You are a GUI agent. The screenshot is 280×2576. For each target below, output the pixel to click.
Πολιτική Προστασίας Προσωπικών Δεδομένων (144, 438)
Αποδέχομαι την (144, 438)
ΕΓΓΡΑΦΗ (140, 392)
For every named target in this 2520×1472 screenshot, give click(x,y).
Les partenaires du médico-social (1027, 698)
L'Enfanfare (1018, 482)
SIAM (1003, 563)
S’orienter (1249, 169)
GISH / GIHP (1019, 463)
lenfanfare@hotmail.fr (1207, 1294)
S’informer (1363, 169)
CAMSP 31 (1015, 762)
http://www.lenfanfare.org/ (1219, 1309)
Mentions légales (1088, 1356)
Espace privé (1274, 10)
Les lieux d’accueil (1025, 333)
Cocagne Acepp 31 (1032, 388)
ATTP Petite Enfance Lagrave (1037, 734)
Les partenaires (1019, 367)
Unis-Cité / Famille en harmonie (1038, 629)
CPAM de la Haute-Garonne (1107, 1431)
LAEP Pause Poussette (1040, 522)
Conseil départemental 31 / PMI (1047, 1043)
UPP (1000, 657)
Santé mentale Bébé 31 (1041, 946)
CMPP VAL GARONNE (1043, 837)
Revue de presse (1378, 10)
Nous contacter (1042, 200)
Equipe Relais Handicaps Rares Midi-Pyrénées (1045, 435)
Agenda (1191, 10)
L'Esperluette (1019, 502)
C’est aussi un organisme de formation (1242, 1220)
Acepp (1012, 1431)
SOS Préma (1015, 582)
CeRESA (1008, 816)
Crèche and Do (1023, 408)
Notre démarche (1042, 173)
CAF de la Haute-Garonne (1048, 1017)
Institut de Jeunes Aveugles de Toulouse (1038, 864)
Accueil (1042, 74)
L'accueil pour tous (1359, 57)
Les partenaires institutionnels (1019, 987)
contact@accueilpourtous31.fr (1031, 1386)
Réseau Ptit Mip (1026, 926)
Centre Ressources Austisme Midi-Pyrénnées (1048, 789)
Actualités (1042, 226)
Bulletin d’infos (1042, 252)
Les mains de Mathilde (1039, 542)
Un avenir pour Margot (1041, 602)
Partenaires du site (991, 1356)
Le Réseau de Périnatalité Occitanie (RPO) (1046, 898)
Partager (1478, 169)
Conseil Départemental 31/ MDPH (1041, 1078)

- [TASK DIRECTIONS]
How many lines in the records above contain the word "Haute"? State that number and nothing more.

- [SOLUTION]
2